Reasonableness, as Alice no doubt would observe, depends on which side of the looking glass one is standing.  Viewed from the host country perspective, the risks and dangers to asylum seekers back in their far away countries may appear less threatening than they do from the perspective of persons who have directly experienced those conditions up close and who fear being sent back through the looking glass to experience them again.

[172] The “reasonableness” test has also been criticised by Kirby J in SZFDV at [44] and [45].  Although he was not there addressing directly the contrast between the “reasonableness” and “protection” approaches, his criticism of a “relocation” test framed in terms of reasonableness is nonetheless a telling one.  He points out that to frame the test in terms of “reasonableness” or “undue harshness” opens “an all too easy exit” from the assessment required by a test framed in protection terms:

[45] If the present appeal is dismissed, that “easy exit” will be invoked in even more cases in the future.  This will be especially so where a country is large and diverse and where the refugee claim adjudicator or the tribunal simply postulates their own view as to the reasonableness of an applicant’s internal relocation.  That postulate should never be allowed to undermine the important rights expressed in the Refugee’s Convention....

[173] Illustration of this point is provided by the UNHCR, Asylum in the European Union: A Study of the Implementation of the Qualification Directive (November 2007) at p 60 where it is noted that in Germany many Chechen asylum-seekers are denied refugee status on the grounds that they could live elsewhere in the Russian Federation, the decision-makers being of the view that the lack of a legal right to reside or to work in the proposed location does not negate the finding of an internal relocation alternative (pp 60-61):

Even though it was acknowledged that they might not attain a basic level of subsistence in the alternative region in the Russian Federation, as the economic situation was worse in Chechnya, an internal protection alternative was affirmed.

As a consequence, Chechen applicants are expected to settle in other areas of the Russian Federation without official registration, and dependent on the informal labour market to earn their living.

[174] In a protection-focused analysis such outcomes would not be possible.  But they are possible in a reasonableness analysis which is not anchored in the language, object and purpose of the Refugee Convention.  It involves an unfocused and open-ended inquiry and is prone to arbitrariness and subjective interpretation by the decision-maker.

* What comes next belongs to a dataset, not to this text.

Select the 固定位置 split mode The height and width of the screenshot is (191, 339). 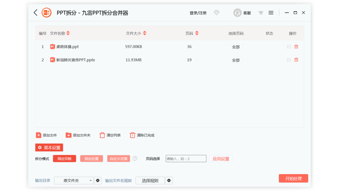(91, 158)
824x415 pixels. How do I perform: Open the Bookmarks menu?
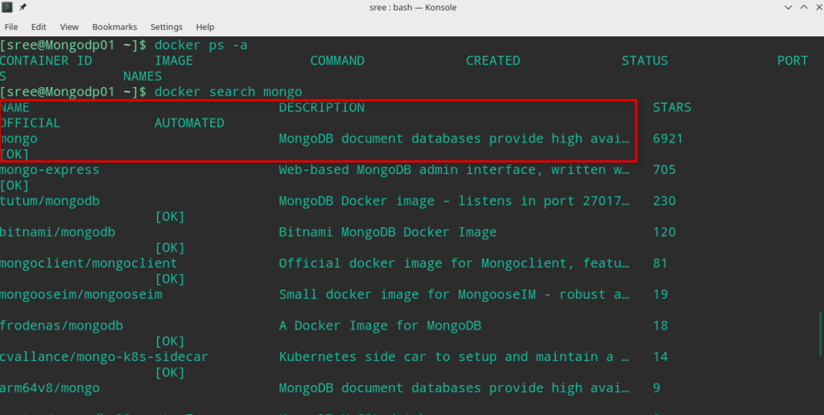click(x=115, y=27)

[175] In contrast, locating the inquiry in the protection element of the definition means that putative refugee status is lost only if the individual can access in his or her own country of origin the same level of protection that he or she would be entitled to under the Refugee Convention.  See Refugee Appeal No. 71684/99 at [57] to [61].  As the Michigan Guidelines on the Internal Protection Alternative explain at paras [20] to [22]:

20.    The denial of refugee status is predicated not simply on the absence of a risk of persecution in some part of the state of origin, but on a finding that the asylum-seeker can access internal protection there.  This understanding follows from the prima facie need for international refugee protection of all asylum-seekers whose cases are subjected to internal protection analysis.  If recognition of refugee status is to be denied to such persons on the grounds that the protection to which they are presumptively entitled can in fact be accessed within their own state, then the sufficiency of that internal protection is logically measured by reference to the scope of the protection which refugee law guarantees.

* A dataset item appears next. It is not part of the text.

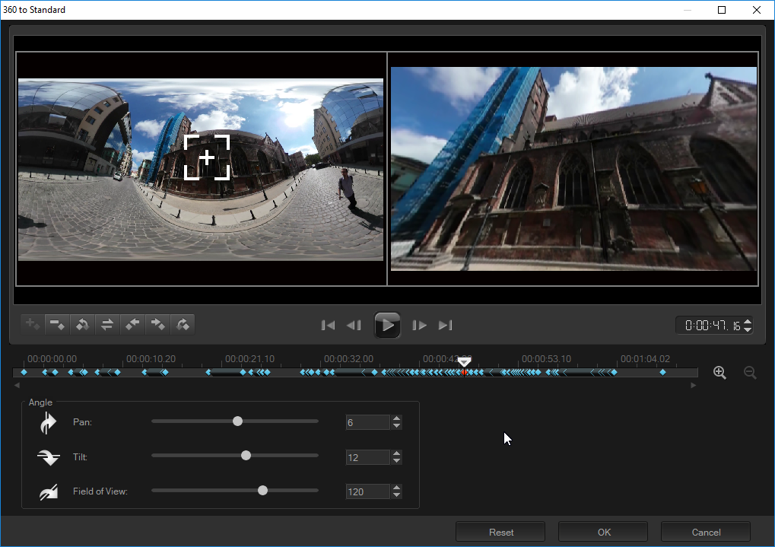
Task: Click the Remove all key frames icon
Action: [82, 325]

21.    Good reasons may be advanced to refer to a range of widely recognized international human rights in defining the irreducible core content of affirmative protection in the proposed site of internal protection.  In particular, one might rely on the reference in the Refugee Convention's Preamble to the importance of '... the principle that human beings shall enjoy fundamental rights and freedoms without discrimination'.  Yet the Refugee Convention itself does not establish a duty on state parties to guarantee all such rights and freedoms to refugees.  Instead, Arts. 2-33 establish an endogenous definition of the rights and freedoms viewed as requisite to '... revise and consolidate previous international agreements relating to the status of refugees and to extend the scope of and the protection accorded by such instruments ... (emphasis added)'.  These rights are for the most part framed in relative terms, effectively mandating a general duty of non-discrimination as between refugees and others.
   
22.    At a minimum, therefore, conditions in the proposed site of internal protection ought to satisfy the affirmative, yet relative, standards set by this textually explicit definition of the content of protection.  The relevant measure is the treatment of other persons in the proposed site of internal protection, not in the putative asylum country.  Thus, internal protection requires not only protection against the risk of persecution, but also the assimilation of the asylum-seeker with others in the site of internal protection for purposes of access to, for example, employment, public welfare, and education.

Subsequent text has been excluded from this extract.